[Opening ENTRIES SUPPLIED section]

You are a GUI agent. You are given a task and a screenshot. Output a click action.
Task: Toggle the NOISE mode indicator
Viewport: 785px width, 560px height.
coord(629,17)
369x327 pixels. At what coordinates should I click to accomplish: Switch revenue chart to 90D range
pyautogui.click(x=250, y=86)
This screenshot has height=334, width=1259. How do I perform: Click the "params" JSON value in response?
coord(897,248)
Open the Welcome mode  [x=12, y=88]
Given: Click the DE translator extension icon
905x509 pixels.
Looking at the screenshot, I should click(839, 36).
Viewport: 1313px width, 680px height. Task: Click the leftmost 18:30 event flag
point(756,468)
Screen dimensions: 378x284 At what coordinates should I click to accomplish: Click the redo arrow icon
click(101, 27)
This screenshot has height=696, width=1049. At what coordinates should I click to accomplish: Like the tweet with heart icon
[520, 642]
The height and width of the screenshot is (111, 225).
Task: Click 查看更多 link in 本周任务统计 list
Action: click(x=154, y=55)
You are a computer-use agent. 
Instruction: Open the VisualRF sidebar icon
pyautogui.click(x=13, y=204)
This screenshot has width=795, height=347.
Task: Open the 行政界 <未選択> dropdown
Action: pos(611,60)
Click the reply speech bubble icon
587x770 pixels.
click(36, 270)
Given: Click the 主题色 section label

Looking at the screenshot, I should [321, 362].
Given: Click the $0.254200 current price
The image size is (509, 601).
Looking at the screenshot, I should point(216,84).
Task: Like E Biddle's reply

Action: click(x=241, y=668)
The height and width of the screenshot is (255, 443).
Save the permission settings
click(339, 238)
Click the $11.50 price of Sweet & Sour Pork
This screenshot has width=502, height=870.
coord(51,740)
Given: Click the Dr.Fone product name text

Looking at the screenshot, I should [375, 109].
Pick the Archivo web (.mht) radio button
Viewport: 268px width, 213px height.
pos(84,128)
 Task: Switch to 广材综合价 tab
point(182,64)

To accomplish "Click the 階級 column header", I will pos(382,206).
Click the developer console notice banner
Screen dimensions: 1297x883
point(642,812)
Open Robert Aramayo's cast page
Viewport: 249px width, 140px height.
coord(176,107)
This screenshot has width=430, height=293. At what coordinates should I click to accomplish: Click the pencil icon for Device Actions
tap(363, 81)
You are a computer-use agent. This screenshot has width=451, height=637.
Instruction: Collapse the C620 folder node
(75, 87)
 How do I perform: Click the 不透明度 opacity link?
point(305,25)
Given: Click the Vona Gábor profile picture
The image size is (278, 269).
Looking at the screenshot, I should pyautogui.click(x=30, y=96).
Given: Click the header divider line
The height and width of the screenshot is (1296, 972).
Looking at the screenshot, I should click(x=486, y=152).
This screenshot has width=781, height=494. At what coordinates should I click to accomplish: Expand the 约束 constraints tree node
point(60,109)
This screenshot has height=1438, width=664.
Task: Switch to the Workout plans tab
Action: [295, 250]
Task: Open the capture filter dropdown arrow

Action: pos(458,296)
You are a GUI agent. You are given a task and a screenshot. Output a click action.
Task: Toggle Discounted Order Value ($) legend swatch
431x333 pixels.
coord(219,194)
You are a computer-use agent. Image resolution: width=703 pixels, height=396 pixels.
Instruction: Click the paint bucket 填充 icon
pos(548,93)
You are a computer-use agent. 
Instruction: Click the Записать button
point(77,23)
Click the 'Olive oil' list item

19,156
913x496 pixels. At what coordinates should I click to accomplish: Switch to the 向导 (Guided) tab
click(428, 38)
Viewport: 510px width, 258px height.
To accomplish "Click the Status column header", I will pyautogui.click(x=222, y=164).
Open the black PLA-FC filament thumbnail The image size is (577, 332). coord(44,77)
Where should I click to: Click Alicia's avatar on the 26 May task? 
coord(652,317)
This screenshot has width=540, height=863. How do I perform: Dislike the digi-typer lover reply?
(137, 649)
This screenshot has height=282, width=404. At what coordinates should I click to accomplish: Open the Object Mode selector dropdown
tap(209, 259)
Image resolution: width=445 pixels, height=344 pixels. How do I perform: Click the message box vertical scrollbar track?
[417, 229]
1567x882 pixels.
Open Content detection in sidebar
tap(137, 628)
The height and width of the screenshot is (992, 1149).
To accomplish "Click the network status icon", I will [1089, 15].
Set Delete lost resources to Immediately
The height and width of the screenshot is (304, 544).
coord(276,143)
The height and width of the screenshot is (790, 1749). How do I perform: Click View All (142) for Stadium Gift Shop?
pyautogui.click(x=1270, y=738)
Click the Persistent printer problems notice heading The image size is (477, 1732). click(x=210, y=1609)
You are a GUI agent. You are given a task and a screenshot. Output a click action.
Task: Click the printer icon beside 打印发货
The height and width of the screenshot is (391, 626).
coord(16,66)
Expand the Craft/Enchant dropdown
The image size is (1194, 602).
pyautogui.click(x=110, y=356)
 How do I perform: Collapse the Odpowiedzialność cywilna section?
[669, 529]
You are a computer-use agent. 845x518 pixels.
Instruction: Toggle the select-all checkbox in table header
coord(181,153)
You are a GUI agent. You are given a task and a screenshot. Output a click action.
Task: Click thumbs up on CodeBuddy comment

[Closing ENTRIES SUPPLIED section]

**ACTIVITY**
Word for word, transcribe the data shown above.

**RESPONSE TO THE EXERCISE**
You are a GUI agent. You are given a task and a screenshot. Output a click action.
Task: Toggle the NOISE mode indicator
Viewport: 785px width, 560px height.
coord(629,17)
369x327 pixels. At what coordinates should I click to accomplish: Switch revenue chart to 90D range
pyautogui.click(x=250, y=86)
This screenshot has height=334, width=1259. How do I perform: Click the "params" JSON value in response?
coord(897,248)
Open the Welcome mode  [x=12, y=88]
Given: Click the DE translator extension icon
905x509 pixels.
Looking at the screenshot, I should click(839, 36).
Viewport: 1313px width, 680px height. Task: Click the leftmost 18:30 event flag
point(756,468)
Screen dimensions: 378x284 At what coordinates should I click to accomplish: Click the redo arrow icon
click(101, 27)
This screenshot has height=696, width=1049. At what coordinates should I click to accomplish: Like the tweet with heart icon
[520, 642]
The height and width of the screenshot is (111, 225).
Task: Click 查看更多 link in 本周任务统计 list
Action: click(x=154, y=55)
You are a computer-use agent. 
Instruction: Open the VisualRF sidebar icon
pyautogui.click(x=13, y=204)
This screenshot has width=795, height=347.
Task: Open the 行政界 <未選択> dropdown
Action: pos(611,60)
Click the reply speech bubble icon
587x770 pixels.
click(36, 270)
Given: Click the 主题色 section label

Looking at the screenshot, I should [321, 362].
Given: Click the $0.254200 current price
The image size is (509, 601).
Looking at the screenshot, I should point(216,84).
Task: Like E Biddle's reply

Action: click(x=241, y=668)
The height and width of the screenshot is (255, 443).
Save the permission settings
click(339, 238)
Click the $11.50 price of Sweet & Sour Pork
This screenshot has width=502, height=870.
coord(51,740)
Given: Click the Dr.Fone product name text

Looking at the screenshot, I should [375, 109].
Pick the Archivo web (.mht) radio button
Viewport: 268px width, 213px height.
pos(84,128)
 Task: Switch to 广材综合价 tab
point(182,64)

To accomplish "Click the 階級 column header", I will pos(382,206).
Click the developer console notice banner
Screen dimensions: 1297x883
point(642,812)
Open Robert Aramayo's cast page
Viewport: 249px width, 140px height.
coord(176,107)
This screenshot has width=430, height=293. At what coordinates should I click to accomplish: Click the pencil icon for Device Actions
tap(363, 81)
You are a computer-use agent. This screenshot has width=451, height=637.
Instruction: Collapse the C620 folder node
(75, 87)
 How do I perform: Click the 不透明度 opacity link?
point(305,25)
Given: Click the Vona Gábor profile picture
The image size is (278, 269).
Looking at the screenshot, I should pyautogui.click(x=30, y=96).
Given: Click the header divider line
The height and width of the screenshot is (1296, 972).
Looking at the screenshot, I should click(x=486, y=152).
This screenshot has width=781, height=494. At what coordinates should I click to accomplish: Expand the 约束 constraints tree node
point(60,109)
This screenshot has height=1438, width=664.
Task: Switch to the Workout plans tab
Action: [295, 250]
Task: Open the capture filter dropdown arrow

Action: pos(458,296)
You are a GUI agent. You are given a task and a screenshot. Output a click action.
Task: Toggle Discounted Order Value ($) legend swatch
431x333 pixels.
coord(219,194)
You are a computer-use agent. Image resolution: width=703 pixels, height=396 pixels.
Instruction: Click the paint bucket 填充 icon
pos(548,93)
You are a computer-use agent. 
Instruction: Click the Записать button
point(77,23)
Click the 'Olive oil' list item

19,156
913x496 pixels. At what coordinates should I click to accomplish: Switch to the 向导 (Guided) tab
click(428, 38)
Viewport: 510px width, 258px height.
To accomplish "Click the Status column header", I will pyautogui.click(x=222, y=164).
Open the black PLA-FC filament thumbnail The image size is (577, 332). coord(44,77)
Where should I click to: Click Alicia's avatar on the 26 May task? 
coord(652,317)
This screenshot has width=540, height=863. How do I perform: Dislike the digi-typer lover reply?
(137, 649)
This screenshot has height=282, width=404. At what coordinates should I click to accomplish: Open the Object Mode selector dropdown
tap(209, 259)
Image resolution: width=445 pixels, height=344 pixels. How do I perform: Click the message box vertical scrollbar track?
[417, 229]
1567x882 pixels.
Open Content detection in sidebar
tap(137, 628)
The height and width of the screenshot is (992, 1149).
To accomplish "Click the network status icon", I will [1089, 15].
Set Delete lost resources to Immediately
The height and width of the screenshot is (304, 544).
coord(276,143)
The height and width of the screenshot is (790, 1749). How do I perform: Click View All (142) for Stadium Gift Shop?
pyautogui.click(x=1270, y=738)
Click the Persistent printer problems notice heading The image size is (477, 1732). click(x=210, y=1609)
You are a GUI agent. You are given a task and a screenshot. Output a click action.
Task: Click the printer icon beside 打印发货
The height and width of the screenshot is (391, 626).
coord(16,66)
Expand the Craft/Enchant dropdown
The image size is (1194, 602).
pyautogui.click(x=110, y=356)
 How do I perform: Collapse the Odpowiedzialność cywilna section?
[669, 529]
You are a computer-use agent. 845x518 pixels.
Instruction: Toggle the select-all checkbox in table header
coord(181,153)
You are a GUI agent. You are given a task and a screenshot. Output a click action.
Task: Click thumbs up on CodeBuddy comment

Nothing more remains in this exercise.